同フェローシップは、公益財団法人米日カウンシルと、在日米国大使館が行っている「TOMODACHI イニシアチブ」というパートナーシップと、ユニクロが共同で行っているもの。

賞金にも驚く額ですが、受賞者には米国への留学費用も与えられ、まさに、アメリカンドリームのような賞金・権利が手に入ります。

ただし、このコンテストへの応募には必須条件があり、米国スタンフォード大学院、パーソンズザニュースクールフォーデザイン(大学院)、ニューヨーク州立ファッション工科大学のいずれかへの入学が決定していなければいけません。もし、この権利にチャレンジするなら、まずは受験の準備から…。過去には、デザイナーの川西遼平が支援枠に選ばれています。

 


国内のトップデザイナを決める推薦形式のコンテスト
「毎日ファッション大賞」

1983年創設した毎日ファッション大賞は、川久保玲や三宅一生など、海外でも活躍する著名なデザイナーたちが受賞してきた賞です。毎日新聞社が創刊110周年を記念した際に同賞を創設し、その年にファッション分野で活躍した個人や団体を対象に実施されます。

ただし、推薦形式のアワードということもあり、受賞のためには推薦委員の目にとまる必要があり、活動が世間的にも広まっていなければ受賞は難しいでしょう。

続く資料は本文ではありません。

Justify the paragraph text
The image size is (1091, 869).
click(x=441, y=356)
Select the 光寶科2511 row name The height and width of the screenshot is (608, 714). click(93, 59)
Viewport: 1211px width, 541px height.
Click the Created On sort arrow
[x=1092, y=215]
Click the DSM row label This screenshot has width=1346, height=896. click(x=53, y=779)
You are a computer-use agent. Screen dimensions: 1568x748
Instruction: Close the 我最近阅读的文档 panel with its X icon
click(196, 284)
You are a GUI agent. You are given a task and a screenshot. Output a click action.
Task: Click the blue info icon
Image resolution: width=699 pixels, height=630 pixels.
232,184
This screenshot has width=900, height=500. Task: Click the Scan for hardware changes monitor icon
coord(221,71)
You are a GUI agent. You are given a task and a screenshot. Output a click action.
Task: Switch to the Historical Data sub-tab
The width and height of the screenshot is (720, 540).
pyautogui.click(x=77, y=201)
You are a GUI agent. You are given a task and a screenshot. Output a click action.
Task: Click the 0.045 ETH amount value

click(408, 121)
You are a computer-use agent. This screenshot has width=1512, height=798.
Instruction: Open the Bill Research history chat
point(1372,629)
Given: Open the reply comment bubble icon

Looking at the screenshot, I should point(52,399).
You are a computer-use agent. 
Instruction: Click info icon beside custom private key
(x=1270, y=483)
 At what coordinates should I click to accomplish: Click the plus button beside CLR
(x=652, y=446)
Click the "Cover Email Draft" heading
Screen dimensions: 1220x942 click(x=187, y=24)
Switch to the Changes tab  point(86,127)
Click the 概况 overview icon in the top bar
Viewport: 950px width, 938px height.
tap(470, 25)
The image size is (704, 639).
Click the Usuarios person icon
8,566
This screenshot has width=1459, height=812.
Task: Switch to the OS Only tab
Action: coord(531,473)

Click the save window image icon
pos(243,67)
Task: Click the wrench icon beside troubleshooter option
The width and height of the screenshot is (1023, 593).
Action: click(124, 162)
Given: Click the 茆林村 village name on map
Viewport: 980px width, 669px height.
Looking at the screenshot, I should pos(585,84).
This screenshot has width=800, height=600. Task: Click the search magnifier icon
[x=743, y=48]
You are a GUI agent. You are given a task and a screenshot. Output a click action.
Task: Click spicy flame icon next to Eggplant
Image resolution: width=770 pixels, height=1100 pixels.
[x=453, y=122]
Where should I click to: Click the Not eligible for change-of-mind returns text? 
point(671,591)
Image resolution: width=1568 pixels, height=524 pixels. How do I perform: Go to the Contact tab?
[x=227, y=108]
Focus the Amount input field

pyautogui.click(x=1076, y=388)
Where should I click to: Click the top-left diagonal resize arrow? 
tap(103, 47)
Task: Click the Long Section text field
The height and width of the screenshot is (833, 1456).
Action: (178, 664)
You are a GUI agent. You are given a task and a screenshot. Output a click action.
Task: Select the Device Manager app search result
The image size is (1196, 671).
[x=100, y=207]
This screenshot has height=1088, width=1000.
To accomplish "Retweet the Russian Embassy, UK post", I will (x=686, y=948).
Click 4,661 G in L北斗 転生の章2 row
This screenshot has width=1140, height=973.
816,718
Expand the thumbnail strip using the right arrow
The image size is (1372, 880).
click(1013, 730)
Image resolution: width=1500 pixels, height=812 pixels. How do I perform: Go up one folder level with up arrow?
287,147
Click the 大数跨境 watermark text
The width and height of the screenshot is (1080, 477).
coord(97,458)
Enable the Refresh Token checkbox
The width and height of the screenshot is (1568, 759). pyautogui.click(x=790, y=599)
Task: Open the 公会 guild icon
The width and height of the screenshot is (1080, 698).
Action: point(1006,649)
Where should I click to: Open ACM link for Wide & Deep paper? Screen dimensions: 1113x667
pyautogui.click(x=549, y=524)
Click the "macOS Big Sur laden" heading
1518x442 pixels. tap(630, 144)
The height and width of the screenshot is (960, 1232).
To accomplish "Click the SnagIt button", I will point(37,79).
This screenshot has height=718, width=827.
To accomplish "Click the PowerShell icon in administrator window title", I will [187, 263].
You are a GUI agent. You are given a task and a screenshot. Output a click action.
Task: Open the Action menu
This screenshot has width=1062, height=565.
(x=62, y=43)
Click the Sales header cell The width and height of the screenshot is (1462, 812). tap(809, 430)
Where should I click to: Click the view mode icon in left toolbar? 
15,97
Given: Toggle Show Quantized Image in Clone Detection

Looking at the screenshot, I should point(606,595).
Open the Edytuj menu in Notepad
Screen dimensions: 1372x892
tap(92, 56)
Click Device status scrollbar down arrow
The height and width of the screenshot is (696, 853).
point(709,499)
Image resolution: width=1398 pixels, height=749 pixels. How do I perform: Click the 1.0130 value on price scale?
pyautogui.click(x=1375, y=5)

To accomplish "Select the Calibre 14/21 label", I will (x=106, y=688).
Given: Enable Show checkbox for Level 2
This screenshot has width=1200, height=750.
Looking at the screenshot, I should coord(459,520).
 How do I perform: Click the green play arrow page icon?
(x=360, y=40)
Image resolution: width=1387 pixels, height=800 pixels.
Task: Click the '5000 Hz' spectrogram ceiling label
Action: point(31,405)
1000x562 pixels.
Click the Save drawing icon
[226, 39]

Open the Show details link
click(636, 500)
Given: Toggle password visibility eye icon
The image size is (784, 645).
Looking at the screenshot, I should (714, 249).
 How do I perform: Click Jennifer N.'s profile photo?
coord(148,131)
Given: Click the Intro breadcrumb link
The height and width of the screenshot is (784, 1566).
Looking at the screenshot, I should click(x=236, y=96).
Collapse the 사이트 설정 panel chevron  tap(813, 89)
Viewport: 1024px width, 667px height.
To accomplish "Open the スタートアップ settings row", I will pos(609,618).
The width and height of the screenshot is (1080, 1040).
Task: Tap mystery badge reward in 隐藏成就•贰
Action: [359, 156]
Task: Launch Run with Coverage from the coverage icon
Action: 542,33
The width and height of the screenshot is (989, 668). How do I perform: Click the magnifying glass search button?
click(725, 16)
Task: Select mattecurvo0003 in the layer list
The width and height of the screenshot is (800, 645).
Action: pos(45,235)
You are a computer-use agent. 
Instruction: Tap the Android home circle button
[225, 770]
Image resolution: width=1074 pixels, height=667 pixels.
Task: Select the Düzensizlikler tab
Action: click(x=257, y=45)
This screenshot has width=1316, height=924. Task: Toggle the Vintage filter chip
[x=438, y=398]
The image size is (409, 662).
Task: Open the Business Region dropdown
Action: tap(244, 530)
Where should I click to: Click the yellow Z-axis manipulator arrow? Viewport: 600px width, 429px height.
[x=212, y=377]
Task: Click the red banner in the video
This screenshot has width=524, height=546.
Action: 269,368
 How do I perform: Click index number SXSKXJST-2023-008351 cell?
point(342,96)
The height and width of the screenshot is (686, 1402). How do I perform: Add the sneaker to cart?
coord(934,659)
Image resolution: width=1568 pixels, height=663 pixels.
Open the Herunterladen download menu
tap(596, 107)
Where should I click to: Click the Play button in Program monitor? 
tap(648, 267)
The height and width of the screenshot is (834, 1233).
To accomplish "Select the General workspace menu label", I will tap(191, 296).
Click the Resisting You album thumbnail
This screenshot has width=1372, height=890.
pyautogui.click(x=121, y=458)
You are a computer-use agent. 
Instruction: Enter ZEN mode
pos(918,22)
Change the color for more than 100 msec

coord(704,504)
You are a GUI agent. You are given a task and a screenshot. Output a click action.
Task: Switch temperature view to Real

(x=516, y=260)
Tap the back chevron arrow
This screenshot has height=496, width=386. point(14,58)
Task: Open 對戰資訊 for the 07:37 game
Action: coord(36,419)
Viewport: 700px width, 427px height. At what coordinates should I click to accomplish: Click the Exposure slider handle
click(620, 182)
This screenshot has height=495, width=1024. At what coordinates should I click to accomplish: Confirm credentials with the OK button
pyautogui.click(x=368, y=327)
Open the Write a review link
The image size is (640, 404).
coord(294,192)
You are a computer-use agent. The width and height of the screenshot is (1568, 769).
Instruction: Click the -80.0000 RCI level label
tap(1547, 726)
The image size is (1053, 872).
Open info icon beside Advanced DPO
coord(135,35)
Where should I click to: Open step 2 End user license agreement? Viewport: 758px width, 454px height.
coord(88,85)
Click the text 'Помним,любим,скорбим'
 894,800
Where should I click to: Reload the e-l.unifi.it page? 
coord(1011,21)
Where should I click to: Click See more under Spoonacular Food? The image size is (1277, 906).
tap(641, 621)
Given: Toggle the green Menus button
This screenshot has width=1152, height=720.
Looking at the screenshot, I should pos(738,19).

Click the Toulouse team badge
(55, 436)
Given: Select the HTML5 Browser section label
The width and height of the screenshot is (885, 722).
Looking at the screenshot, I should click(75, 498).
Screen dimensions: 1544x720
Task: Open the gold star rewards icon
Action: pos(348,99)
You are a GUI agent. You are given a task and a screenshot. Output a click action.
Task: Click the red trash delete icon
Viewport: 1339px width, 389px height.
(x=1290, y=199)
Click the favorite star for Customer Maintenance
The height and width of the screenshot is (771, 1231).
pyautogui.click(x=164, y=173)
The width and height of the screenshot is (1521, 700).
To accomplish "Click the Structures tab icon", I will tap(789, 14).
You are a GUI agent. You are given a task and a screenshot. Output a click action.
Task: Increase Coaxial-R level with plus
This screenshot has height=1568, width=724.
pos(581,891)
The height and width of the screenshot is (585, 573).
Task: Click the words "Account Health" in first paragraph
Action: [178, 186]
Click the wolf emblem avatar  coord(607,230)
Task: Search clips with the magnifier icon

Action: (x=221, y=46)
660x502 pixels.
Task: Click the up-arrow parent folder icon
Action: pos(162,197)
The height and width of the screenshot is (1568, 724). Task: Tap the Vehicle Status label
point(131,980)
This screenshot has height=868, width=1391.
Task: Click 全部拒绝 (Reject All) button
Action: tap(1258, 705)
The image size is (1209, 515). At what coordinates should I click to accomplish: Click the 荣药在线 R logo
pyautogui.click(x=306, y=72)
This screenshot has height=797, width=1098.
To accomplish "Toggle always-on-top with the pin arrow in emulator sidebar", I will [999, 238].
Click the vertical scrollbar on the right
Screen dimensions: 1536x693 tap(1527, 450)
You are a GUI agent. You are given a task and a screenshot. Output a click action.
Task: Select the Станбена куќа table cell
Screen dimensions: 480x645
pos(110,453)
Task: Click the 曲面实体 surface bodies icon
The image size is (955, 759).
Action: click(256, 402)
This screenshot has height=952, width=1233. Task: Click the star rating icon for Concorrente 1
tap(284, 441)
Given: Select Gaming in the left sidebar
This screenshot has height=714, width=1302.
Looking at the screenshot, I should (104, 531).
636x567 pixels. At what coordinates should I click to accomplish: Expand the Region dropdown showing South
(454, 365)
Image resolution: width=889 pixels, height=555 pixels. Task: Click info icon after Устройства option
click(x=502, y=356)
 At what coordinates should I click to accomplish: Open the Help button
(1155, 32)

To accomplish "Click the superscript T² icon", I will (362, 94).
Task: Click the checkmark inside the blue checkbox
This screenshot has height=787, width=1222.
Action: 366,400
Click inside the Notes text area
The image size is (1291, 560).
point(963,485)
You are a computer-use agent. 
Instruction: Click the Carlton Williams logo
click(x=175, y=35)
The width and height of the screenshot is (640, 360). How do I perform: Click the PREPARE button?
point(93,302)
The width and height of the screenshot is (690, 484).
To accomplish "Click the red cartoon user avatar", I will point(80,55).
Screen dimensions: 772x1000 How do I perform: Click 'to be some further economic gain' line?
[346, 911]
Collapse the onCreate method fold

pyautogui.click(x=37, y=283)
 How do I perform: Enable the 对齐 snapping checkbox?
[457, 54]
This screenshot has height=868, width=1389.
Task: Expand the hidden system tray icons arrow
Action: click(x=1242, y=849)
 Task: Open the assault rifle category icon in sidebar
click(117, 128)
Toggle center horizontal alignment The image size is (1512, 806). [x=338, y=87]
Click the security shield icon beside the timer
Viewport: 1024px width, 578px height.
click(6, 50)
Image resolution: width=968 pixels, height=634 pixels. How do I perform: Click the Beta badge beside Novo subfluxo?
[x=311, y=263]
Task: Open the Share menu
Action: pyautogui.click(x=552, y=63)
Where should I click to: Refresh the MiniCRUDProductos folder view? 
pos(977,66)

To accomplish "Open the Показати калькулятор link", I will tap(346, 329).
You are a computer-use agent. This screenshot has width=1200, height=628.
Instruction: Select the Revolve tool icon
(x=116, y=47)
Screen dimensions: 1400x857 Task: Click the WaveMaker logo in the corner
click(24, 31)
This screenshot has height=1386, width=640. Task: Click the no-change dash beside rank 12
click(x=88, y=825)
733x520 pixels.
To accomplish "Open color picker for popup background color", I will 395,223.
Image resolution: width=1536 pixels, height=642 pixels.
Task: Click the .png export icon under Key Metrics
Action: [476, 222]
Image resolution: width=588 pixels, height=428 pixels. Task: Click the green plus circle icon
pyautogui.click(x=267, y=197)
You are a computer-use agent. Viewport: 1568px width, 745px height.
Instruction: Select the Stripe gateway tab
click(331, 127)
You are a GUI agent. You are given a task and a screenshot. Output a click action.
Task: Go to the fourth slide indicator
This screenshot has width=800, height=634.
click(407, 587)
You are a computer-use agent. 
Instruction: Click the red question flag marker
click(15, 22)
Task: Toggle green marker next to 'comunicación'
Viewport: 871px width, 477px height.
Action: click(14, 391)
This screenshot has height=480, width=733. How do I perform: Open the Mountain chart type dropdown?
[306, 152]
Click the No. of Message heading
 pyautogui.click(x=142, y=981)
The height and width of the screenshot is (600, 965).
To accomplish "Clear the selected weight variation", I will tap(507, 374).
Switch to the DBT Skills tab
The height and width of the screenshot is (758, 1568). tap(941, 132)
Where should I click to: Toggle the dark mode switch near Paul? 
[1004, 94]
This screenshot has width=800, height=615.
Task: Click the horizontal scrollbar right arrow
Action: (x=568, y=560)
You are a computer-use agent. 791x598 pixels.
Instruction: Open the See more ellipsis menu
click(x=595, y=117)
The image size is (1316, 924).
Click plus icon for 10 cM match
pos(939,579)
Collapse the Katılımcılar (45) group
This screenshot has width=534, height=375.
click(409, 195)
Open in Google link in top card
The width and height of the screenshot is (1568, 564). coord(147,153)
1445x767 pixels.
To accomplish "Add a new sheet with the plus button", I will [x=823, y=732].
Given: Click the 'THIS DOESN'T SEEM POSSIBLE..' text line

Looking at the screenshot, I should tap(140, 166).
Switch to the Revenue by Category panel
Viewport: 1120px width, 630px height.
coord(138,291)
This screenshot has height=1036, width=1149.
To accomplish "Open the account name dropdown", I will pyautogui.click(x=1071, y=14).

同アワードの新人賞を受賞するには、会社設立から5年以内、または、コレクションの発表を開始して5年以内であれば、新人賞受賞の権利が与えられます。過去には、ANREALAGE(アンリアレイジ)の森永邦彦や、TOGA(トーガ)の古田泰子らが受賞。新人賞を受賞すると、株式会社資生堂から100万円が授与されます。